Le strutture sono pronte, ma intanto continua il dibattito sui ticket
Il Lazio colma il suo ritardo e si pone ai blocchi di partenza sulla fecondazione eterologa. Le regole che d’ora in poi disciplineranno la procreazione assistita, omologa ed eterologa, sono state deliberate nei giorni scorsi dalla giunta regionale, e ricalcano fedelmente le linee guida approvate di recente dalla Conferenza Stato – Regioni.
Dal limite dei 43 anni d’età per la donna, al tetto massimo di tre cicli cui ci si potrà sottoporre in strutture pubbliche, che saranno 7 su un totale di 21 centri operativi.
A Roma è già attivo il Sant’Anna, mentre il San Filippo e il Pertini attendono dei certificati. Già definite le autorizzazioni di San Camillo, Gemelli, S. Maria Goretti di Latina e del Policlinico Umberto I di Roma, per arrivare a regime entro fine anno, nonostante il Gemelli abbia annunciato di non voler praticare l’eterologa. Il modello sarà simile a quello toscano, con la previsione di ticket di cui però non si conosce ancora il valore esatto: la cifra è infatti soggetta ad un gran numero di variabili, tenendo presente che la Regione Lazio è commissariata, e che per gli aspetti tecnici ci si dovrà confrontare con il governo, anche per trovare un accordo su una soluzione uniforme con le altre Regioni che hanno optato per lo stesso metodo.
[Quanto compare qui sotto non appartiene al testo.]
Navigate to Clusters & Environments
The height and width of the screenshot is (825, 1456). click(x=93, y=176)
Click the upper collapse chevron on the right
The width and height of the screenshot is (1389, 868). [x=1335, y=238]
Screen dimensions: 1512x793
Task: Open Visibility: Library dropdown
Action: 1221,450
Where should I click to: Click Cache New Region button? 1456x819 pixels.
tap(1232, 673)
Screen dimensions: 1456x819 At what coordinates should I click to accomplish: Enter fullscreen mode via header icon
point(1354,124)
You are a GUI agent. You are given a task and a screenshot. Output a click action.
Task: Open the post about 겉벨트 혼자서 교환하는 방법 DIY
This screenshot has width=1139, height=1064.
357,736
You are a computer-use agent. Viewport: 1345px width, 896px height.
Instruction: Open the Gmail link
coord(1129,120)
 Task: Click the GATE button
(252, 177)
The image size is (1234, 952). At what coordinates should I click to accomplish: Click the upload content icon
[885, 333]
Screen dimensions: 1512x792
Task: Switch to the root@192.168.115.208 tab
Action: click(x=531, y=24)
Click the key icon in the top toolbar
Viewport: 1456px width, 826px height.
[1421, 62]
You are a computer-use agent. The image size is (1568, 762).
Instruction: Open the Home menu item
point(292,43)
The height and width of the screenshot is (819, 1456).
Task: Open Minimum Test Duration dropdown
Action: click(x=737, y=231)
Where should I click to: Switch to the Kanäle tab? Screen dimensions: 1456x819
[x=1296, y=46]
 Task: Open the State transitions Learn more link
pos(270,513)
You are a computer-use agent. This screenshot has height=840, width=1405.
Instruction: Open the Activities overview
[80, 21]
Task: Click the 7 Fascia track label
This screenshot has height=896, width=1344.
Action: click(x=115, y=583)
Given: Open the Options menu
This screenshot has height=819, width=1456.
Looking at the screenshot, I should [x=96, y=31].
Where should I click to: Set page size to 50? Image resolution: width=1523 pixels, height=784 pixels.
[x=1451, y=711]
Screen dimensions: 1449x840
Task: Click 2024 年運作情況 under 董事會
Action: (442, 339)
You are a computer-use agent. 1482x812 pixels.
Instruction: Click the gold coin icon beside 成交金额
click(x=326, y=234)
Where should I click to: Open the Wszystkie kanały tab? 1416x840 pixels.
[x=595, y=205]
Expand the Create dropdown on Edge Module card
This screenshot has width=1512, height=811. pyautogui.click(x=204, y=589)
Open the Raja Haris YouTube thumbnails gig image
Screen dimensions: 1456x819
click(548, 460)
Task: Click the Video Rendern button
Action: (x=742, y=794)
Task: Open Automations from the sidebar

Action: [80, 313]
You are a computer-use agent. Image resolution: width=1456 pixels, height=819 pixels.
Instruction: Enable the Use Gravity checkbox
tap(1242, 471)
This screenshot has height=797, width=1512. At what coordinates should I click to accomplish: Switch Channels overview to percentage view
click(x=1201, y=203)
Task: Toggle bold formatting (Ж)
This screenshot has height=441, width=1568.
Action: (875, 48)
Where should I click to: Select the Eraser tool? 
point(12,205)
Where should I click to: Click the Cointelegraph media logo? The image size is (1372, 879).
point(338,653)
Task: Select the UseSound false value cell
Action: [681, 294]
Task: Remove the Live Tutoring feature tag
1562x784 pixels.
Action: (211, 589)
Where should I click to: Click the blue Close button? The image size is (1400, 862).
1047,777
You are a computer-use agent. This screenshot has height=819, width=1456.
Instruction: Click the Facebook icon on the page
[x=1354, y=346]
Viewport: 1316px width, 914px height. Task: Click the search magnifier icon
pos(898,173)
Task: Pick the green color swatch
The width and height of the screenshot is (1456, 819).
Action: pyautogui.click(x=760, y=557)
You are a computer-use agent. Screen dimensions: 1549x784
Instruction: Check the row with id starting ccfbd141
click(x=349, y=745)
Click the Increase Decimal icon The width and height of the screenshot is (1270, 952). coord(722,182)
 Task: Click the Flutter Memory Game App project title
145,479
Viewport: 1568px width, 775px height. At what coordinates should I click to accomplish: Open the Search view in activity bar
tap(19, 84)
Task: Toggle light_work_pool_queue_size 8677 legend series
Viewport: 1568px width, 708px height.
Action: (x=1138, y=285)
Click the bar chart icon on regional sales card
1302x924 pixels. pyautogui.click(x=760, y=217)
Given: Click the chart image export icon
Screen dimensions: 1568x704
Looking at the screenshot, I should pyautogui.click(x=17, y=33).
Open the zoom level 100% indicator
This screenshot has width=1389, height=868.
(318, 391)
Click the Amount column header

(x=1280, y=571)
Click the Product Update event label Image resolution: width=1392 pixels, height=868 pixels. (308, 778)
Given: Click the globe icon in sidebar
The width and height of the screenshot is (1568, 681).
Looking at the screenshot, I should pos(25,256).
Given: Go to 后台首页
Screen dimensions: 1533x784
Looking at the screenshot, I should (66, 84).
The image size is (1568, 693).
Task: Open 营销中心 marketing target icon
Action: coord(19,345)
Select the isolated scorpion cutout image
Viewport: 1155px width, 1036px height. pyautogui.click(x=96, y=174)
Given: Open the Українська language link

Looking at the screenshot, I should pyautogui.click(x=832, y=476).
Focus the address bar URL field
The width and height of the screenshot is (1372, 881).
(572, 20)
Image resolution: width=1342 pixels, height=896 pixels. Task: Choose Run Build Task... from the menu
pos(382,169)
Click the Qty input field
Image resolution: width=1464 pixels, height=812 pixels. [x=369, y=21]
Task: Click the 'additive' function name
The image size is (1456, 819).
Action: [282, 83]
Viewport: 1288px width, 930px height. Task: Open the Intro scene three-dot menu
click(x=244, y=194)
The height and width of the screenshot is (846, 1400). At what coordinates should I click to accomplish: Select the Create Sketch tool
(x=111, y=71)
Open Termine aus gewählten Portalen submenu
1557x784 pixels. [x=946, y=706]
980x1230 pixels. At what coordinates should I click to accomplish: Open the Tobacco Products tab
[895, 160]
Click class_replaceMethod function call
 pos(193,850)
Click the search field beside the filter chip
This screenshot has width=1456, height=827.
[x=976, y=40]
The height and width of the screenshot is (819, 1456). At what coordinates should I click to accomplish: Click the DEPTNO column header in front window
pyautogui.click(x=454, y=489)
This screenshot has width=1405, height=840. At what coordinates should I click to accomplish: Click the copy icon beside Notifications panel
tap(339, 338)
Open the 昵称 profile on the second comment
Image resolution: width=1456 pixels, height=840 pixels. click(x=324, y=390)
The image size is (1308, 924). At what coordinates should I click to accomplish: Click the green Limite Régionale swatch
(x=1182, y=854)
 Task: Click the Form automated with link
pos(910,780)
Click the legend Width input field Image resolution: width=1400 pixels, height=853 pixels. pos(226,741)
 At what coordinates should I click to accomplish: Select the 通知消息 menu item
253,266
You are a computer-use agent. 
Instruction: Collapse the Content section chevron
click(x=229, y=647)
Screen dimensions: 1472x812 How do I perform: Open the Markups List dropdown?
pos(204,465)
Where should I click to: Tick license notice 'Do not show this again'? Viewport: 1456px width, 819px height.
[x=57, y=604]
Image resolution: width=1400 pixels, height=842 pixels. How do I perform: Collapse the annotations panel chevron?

Un intervento necessario per evitare l’emigrazione coatta dei pazienti verso Regioni più “economiche”. Per fare un confronto, in Liguria il ticket è calcolato su base reddituale, mentre nel Lazio il ticket per sottoporsi alla fecondazione omologa è di 1800 euro: non è escluso che questa cifra possa costituire una base di partenza per quella eterologa. E poi, la voce fuori dal coro – quella del Movimento per la Vita – contro il ticket per chi ricorre all’eterologa: una crociata ideologica secondo cui la sterilità non sarebbe una patologia, ma una condizione, e avere un figlio non sarebbe un diritto, ma un desiderio.